Alabamaland is getting all of this attention, and it’s not even done yet,” she says. “It’s stressing me out. All this recognition and going to Sundance is really life-changing. Now it’s got to live up to all of this hype!”

Dobbins hopes to finish Alabamaland in the next couple of years. Although currently she lives in Miami, she plans to ramp up travel to the farm to once a month to speed up production.

Though Dobbins had spent most of her life trying to leave Alabama behind, it was on her 688-acre family farm that she was finally able to find her voice as a storyteller. She began taking photos to document everyday life on the farm with her grandfather. Though she only had a point-and-shoot camera, Dobbins soon began to experience success as a photographer that had proved more elusive as a writer. She then decided to chronicle her family farm’s history — and its uncertain future — in a documentary.

“When this started out as a photography project, I thought of it as a journal. I’m talking about it as a documentary to high-level execs at companies like HBO, Netflix, and Amazon,” she says. “I was at Sundance pitching this quaint little story about a black family farm, but I was amazed that it resonated with so many different kinds of people.”
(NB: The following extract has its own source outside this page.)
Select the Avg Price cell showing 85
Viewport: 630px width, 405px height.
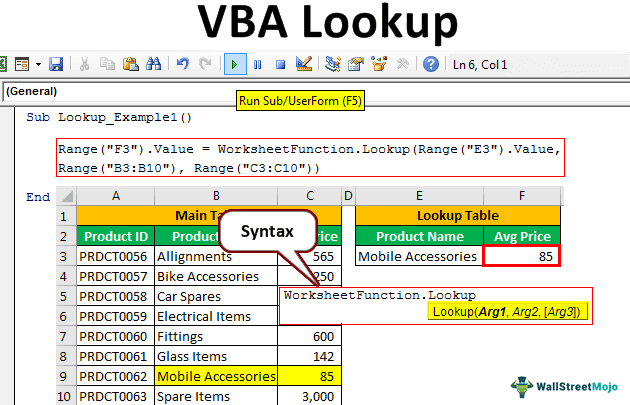(520, 257)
As a Grinnell student, Dobbins planned to pursue a theatre major and become an actress, a passion that Professor Sandy Moffett supported. However, after being typecast one too many times in student productions, Dobbins became interested in filmmaking because it gave her more control as an artist. Professor Katya Gibel Mevorach encouraged her to explore filmmaking, so Dobbins wrote and shot a few scenes that she presented at Grinnell’s Africana Studies Conference.
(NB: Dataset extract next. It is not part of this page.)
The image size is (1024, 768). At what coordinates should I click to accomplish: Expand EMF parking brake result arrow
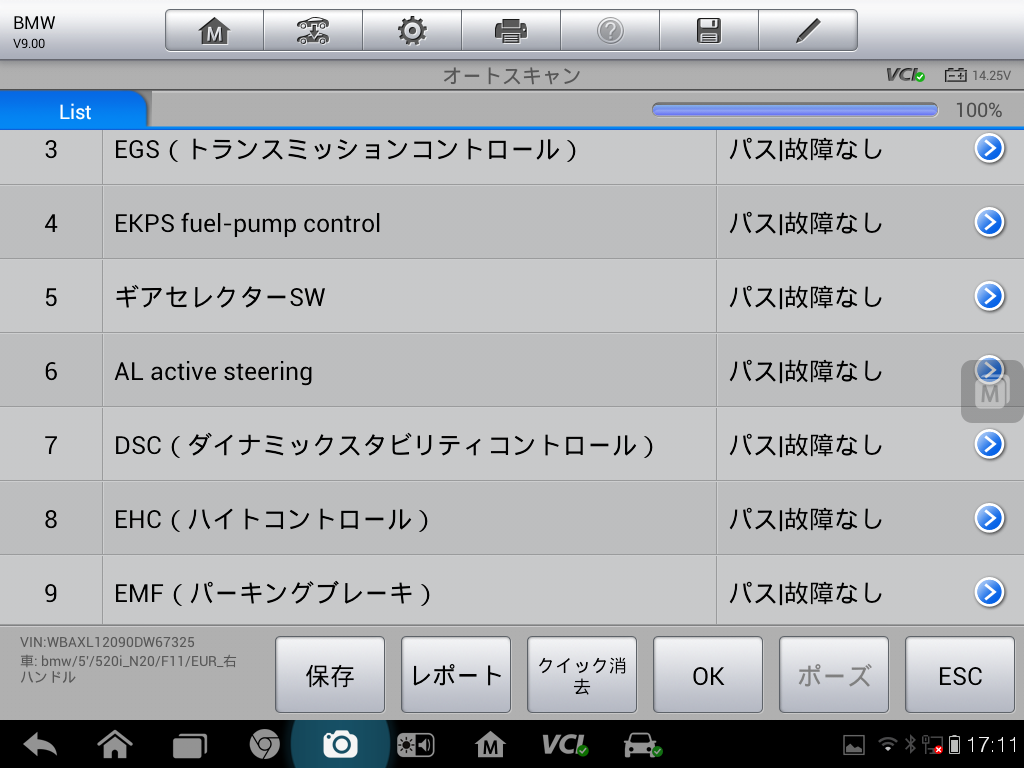(x=988, y=592)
But it was just two years ago that Dobbins wrote and co-directed her first short film, Cutter. Since then she’s worked on numerous others, most recently producing the short film Paradise. Her films have been screened at festivals across the country, including the Los Angeles Black Film Festival, Key West Film Festival, Baltimore International Black Film Festival, and Filmgate Miami’s NoLA Film Festival. Presently, she is earning an M.F.A. in motion pictures at the University of Miami.

Most artists need a day job, so Dobbins is currently the director of prestigious awards and fellowships at the University of Miami. In her role, she advises students who are applying for internationally competitive awards and fellowships. Though she loves motivating those students, one day she would love to focus fully on filmmaking.

“Keep being a dreamer,” she advises. “Sundance is a celebration of artistic folks who took a risk and made a film. They come from all over the world. For some, it’s their first film. Others are established filmmakers. It’s like attending the filmmaker’s version of the Olympics. People are out here making inspiring art against all odds.”